Papua New Guinean lawyer

Avia Koisen is a lawyer from Papua New Guinea who runs her own law firm. She was a founder member of Papua New Guinea Women in Chamber of Commerce and Industry (PNGWCCI) and has been its president. She is a campaigner against gender-based violence in the country.

==Early life==
Avia Ta'ita Koisen was born in PNG's capital, Port Moresby, into a fairly poor family. Her mother worked as a maid and her father did odd jobs, between them earning enough for Koisen and her siblings to attend school. However, after she completed school, they told her that she should marry and that they had chosen a husband for her.

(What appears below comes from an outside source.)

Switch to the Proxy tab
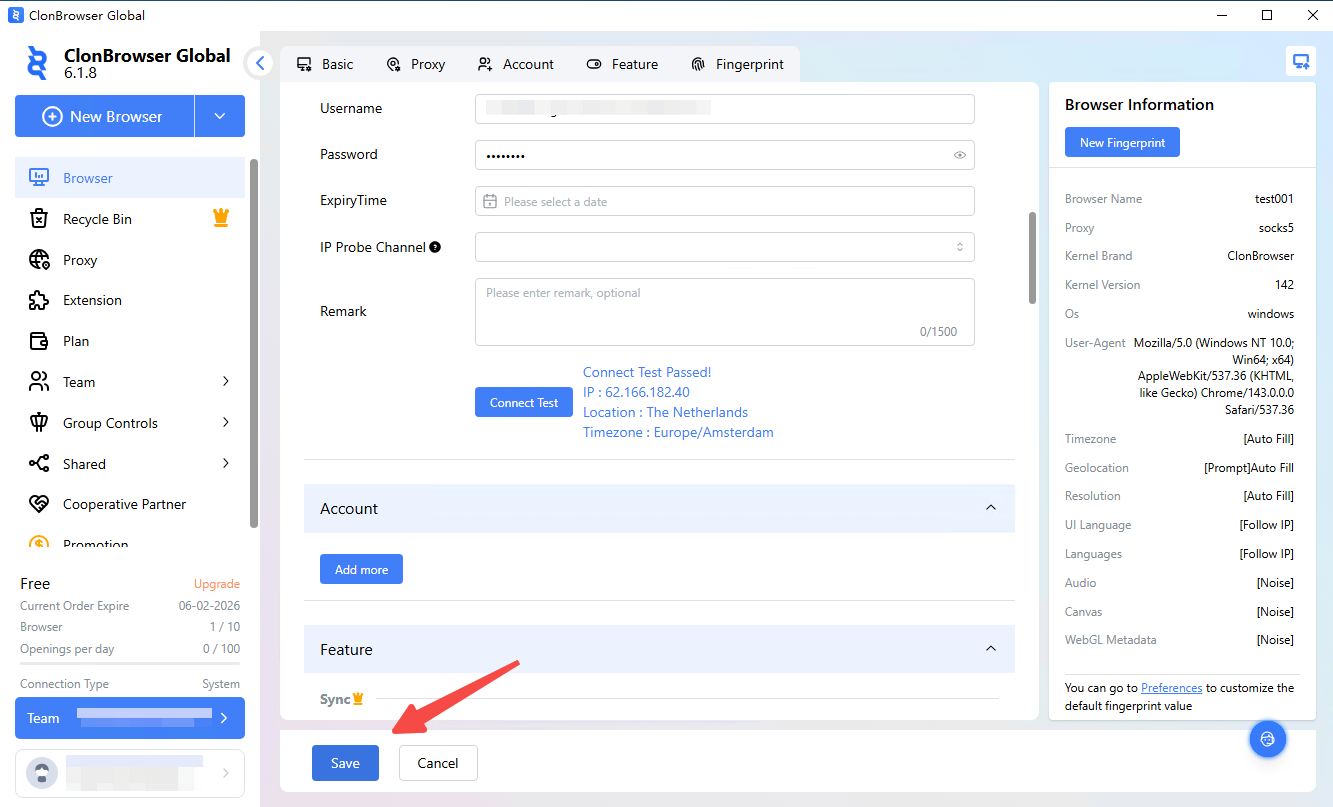 tap(415, 64)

Avia left home and joined a nursing school where a teacher, recognising her ability, encouraged her to go to university. She obtained a Bachelor of Law Degree from the University of Papua New Guinea in Port Moresby, having her first child while at university, and a Masters in Law from the Queensland University of Technology in Brisbane, Australia, in 1996–1997, with the help of an Australian Development Scholarship.

==Career==
Koisen established her own law company, called Koisen Lawyers, working mainly in civil law, with emphasis on banking, general litigation, commercial law, property law, and family law. She has been admitted to practice at the National Court and the Supreme Court of Papua New Guinea.

Koisen was a founder-member of Papua New Guinea Women in Chamber of Commerce and Industry (PNGWCCI), which argues that policy for PNG's small and medium-sized enterprises (SME) is not conducive to women entrepreneurs to open up businesses and continue their operations successfully and has been campaigning for changes in rules and practices. To encourage women to take their businesses to a higher level, the group has been arguing for more training programmes and for government-initiated policies that will support women's businesses. The group has provided training on topics such as saving, registering a company, and turning a hobby into a business. PNGWCCI, which has 5000 members, has also called on the government to give greater recognition to the problem of gender-based violence.

Koisen was a member of the team that developed the Papua New Guinea Vision 2050, which was launched in November 2009. She has been a director on the Media Development Initiative Board and a director of Port Moresby International School. Koisen is a member of the board of Telikom PNG. She has been president of the executive committee of the Papua New Guinea Australian Alumni Association, which draws its members from Papua New Guineans who have studied in Australia. Her other roles include being a member of the board of Kumul Telikom, and, before that, of PNG Dataco Ltd, a state-owned enterprise that operated and managed a fibre optic network of over 7000 km.